DESCRIPTION OF THE TASK: Please reproduce the entries below exactly, starting at the first line and ending with the line that holds "712x517 pixels.".

Segment Start: INFORMATION SUPPLIED

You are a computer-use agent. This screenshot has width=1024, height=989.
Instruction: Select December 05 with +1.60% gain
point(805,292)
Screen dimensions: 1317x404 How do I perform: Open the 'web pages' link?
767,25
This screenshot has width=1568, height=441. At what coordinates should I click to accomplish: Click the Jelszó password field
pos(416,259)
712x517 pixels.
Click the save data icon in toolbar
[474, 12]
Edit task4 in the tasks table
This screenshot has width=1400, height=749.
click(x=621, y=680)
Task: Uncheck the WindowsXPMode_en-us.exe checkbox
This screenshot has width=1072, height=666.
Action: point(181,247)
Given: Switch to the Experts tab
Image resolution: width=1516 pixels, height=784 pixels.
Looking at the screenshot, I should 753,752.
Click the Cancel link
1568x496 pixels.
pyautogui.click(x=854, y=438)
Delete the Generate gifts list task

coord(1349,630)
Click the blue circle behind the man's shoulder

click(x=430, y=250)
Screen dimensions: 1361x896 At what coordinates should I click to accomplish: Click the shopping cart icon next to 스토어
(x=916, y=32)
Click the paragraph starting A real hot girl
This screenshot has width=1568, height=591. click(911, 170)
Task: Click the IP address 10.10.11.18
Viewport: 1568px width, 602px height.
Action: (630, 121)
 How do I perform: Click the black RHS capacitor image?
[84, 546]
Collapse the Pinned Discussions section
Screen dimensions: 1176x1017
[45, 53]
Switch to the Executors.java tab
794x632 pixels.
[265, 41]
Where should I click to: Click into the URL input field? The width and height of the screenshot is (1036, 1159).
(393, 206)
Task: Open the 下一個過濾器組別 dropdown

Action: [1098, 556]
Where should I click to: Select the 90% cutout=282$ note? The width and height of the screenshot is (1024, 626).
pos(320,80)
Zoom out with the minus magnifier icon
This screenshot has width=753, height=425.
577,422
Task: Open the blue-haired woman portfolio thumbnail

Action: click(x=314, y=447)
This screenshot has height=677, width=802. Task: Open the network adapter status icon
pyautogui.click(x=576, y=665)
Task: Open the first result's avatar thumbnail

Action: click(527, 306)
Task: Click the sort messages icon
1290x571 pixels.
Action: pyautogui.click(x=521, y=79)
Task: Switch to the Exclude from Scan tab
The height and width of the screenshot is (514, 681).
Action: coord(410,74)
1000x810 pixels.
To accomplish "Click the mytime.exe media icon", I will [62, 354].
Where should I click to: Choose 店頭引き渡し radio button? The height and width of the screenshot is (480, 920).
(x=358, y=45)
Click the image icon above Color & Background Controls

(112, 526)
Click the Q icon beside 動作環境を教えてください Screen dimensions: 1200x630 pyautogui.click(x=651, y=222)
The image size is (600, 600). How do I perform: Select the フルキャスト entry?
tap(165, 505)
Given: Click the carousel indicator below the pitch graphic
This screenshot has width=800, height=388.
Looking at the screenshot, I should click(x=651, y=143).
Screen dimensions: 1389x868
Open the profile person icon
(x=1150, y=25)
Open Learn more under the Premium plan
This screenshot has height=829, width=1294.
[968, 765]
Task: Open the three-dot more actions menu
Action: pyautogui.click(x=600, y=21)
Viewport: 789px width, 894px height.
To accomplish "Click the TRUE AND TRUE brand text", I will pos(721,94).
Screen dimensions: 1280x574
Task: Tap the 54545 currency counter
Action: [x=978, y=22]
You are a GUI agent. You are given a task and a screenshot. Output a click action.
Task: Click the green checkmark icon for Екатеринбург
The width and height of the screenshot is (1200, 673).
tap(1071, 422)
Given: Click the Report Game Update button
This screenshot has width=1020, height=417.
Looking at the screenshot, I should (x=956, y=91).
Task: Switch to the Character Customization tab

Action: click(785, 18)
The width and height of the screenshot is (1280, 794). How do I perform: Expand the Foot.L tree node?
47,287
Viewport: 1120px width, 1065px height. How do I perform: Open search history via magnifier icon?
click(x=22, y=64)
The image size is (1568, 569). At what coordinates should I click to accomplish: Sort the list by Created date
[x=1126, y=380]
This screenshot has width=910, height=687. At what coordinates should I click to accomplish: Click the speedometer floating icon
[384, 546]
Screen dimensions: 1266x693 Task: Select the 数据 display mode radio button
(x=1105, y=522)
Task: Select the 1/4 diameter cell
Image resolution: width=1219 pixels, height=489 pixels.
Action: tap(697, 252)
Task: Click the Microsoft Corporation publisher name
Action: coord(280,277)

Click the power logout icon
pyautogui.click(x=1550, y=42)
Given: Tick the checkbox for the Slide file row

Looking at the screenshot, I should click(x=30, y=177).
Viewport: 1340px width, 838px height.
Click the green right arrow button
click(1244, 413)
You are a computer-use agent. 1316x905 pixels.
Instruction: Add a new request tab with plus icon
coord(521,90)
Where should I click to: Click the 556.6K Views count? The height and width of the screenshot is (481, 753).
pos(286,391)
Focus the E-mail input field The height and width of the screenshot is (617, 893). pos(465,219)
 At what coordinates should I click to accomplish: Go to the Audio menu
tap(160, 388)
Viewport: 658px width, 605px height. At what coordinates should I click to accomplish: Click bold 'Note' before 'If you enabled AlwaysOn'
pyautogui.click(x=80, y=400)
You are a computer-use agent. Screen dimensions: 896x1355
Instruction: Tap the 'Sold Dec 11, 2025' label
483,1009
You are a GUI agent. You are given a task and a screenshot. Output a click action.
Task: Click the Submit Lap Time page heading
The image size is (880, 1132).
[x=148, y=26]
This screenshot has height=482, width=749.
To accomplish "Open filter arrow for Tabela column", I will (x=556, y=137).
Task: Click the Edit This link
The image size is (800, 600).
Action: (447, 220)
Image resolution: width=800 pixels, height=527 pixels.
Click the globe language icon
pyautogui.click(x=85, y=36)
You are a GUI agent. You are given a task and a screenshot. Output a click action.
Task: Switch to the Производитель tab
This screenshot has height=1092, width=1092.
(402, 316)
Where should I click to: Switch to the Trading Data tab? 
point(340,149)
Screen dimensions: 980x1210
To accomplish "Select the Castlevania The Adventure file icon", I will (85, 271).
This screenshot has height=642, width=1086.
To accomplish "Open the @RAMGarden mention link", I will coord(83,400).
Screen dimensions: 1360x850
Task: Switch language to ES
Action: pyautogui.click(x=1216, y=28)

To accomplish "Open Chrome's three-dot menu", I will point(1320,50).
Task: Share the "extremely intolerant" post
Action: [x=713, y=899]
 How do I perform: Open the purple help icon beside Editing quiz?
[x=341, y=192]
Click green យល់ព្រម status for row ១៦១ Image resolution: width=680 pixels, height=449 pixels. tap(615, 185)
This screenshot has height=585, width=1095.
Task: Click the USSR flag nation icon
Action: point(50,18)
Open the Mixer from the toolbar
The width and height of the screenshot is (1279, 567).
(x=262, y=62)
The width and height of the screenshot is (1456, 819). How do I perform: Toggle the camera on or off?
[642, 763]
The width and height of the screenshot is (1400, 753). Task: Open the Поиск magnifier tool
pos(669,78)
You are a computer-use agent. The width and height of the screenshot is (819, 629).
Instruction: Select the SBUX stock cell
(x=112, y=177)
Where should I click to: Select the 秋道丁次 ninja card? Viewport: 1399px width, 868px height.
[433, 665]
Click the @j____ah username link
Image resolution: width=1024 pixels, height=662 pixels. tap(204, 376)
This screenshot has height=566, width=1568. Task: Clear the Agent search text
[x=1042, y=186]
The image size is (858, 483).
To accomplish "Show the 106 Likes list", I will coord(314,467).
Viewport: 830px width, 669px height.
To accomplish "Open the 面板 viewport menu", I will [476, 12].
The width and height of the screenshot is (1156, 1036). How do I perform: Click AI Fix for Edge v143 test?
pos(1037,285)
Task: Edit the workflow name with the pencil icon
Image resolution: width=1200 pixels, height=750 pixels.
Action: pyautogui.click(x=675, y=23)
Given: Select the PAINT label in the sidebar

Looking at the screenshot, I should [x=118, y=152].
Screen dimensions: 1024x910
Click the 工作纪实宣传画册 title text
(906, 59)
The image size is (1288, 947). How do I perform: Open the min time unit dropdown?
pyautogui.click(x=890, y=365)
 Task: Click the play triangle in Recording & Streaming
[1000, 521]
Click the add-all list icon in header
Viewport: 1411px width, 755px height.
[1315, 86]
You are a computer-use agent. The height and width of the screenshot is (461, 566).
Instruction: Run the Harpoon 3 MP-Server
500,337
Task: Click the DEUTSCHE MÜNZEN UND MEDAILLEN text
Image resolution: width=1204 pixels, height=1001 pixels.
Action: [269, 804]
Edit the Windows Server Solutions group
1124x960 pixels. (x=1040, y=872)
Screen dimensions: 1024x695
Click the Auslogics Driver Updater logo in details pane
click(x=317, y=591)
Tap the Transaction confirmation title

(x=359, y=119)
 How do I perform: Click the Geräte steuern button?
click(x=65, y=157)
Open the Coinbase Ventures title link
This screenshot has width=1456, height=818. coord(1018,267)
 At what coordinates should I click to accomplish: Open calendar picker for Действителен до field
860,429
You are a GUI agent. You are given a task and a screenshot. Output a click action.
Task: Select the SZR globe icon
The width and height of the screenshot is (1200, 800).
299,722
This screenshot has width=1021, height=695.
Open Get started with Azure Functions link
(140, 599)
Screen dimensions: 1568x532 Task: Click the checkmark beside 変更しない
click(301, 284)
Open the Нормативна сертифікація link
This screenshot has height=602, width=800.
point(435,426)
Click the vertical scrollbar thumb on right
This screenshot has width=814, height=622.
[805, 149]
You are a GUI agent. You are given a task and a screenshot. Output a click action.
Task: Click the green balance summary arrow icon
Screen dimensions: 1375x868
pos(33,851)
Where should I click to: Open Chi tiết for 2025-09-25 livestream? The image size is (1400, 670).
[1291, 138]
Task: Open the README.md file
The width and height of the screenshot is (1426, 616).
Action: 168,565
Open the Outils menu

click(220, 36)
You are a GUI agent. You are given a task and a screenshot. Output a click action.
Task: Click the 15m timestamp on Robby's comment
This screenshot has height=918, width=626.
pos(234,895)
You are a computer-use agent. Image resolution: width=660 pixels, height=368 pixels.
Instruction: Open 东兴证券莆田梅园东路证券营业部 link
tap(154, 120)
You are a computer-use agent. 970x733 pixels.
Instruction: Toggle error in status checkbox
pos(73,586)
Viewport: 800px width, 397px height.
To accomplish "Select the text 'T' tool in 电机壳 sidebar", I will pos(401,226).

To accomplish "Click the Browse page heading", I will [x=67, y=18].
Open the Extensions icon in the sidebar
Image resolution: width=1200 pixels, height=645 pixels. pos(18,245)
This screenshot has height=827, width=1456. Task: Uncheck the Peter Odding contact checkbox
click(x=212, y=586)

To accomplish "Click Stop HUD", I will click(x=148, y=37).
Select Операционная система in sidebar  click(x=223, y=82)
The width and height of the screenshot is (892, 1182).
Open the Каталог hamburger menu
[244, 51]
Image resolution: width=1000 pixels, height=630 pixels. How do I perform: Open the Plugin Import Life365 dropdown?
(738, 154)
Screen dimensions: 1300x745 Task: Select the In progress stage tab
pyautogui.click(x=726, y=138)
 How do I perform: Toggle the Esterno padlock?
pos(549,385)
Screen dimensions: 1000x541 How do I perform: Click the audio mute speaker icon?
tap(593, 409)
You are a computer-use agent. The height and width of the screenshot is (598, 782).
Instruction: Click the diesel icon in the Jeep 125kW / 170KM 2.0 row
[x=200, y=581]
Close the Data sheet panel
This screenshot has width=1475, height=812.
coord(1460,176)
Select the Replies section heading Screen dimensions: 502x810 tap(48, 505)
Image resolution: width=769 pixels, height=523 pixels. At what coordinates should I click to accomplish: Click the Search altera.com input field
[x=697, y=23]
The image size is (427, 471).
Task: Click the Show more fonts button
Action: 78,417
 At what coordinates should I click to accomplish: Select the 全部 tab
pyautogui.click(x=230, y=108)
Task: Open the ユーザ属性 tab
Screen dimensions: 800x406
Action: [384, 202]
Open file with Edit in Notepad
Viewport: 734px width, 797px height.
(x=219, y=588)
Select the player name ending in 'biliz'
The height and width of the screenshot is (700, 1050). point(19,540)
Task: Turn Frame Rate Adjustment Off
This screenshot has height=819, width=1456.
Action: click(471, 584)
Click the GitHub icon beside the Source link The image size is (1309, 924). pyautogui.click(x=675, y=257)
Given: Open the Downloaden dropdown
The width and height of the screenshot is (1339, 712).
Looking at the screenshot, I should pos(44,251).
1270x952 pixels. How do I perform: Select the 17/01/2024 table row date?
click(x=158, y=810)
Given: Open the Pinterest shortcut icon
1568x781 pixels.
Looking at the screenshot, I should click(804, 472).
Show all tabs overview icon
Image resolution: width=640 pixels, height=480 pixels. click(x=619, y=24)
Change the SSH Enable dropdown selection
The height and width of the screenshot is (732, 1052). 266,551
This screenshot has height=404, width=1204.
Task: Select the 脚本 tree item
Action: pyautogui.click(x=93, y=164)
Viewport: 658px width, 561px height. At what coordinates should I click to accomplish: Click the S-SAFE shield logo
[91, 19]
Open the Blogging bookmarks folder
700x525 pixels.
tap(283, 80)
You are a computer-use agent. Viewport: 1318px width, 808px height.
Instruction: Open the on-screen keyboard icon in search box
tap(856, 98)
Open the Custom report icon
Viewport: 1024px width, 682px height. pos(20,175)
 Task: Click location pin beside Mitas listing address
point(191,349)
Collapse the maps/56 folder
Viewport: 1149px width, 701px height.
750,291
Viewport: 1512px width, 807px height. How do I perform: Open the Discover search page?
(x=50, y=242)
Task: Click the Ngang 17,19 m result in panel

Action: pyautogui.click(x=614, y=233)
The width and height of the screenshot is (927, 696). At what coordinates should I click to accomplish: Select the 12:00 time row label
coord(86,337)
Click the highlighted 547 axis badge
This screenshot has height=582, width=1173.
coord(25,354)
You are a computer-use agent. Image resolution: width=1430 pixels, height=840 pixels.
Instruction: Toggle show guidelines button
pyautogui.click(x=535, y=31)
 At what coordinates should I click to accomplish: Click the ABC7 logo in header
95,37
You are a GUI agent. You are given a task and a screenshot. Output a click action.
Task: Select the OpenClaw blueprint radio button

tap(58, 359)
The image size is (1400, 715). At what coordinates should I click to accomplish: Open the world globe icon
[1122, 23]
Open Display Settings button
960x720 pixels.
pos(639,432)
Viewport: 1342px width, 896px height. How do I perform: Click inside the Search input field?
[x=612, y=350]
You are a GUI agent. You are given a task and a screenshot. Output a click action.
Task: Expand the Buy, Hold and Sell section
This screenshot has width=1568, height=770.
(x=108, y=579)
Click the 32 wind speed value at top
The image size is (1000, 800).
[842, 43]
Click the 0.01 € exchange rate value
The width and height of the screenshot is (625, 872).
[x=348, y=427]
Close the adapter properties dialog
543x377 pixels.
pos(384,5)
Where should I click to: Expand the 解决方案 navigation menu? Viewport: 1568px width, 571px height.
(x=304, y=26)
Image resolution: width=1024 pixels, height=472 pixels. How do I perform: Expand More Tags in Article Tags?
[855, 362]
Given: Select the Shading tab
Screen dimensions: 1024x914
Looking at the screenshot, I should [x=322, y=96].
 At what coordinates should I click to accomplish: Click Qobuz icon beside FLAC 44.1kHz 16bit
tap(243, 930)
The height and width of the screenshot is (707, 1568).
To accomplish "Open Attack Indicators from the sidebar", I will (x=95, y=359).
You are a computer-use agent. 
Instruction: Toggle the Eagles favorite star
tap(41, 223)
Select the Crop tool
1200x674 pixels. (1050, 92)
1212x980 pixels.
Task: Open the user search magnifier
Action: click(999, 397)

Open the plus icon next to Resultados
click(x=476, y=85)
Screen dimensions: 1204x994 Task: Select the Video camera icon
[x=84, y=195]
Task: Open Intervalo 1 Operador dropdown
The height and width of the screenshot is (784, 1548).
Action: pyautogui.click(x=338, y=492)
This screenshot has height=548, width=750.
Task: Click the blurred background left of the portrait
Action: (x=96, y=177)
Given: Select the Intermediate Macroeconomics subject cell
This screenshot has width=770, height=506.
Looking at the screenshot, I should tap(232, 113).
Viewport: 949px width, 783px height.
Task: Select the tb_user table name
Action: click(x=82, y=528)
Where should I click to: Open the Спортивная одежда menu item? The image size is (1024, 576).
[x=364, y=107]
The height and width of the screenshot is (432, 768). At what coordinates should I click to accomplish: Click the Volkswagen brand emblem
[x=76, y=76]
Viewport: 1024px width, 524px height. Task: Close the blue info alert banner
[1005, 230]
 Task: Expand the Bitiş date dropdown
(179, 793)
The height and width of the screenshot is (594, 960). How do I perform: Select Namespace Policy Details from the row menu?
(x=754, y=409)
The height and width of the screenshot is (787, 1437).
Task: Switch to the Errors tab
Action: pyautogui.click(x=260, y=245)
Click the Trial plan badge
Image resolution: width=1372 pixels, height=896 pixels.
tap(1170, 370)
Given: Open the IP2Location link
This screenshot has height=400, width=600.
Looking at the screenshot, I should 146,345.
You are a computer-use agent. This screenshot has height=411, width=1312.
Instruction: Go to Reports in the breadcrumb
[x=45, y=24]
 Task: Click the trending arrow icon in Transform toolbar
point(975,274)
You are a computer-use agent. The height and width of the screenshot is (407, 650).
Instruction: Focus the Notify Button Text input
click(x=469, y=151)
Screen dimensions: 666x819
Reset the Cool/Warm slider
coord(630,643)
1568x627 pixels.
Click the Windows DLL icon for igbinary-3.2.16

Segment End: INFORMATION SUPPLIED

WRITTEN SOLUTION:
You are a computer-use agent. This screenshot has width=1024, height=989.
Instruction: Select December 05 with +1.60% gain
point(805,292)
Screen dimensions: 1317x404 How do I perform: Open the 'web pages' link?
767,25
This screenshot has width=1568, height=441. At what coordinates should I click to accomplish: Click the Jelszó password field
pos(416,259)
712x517 pixels.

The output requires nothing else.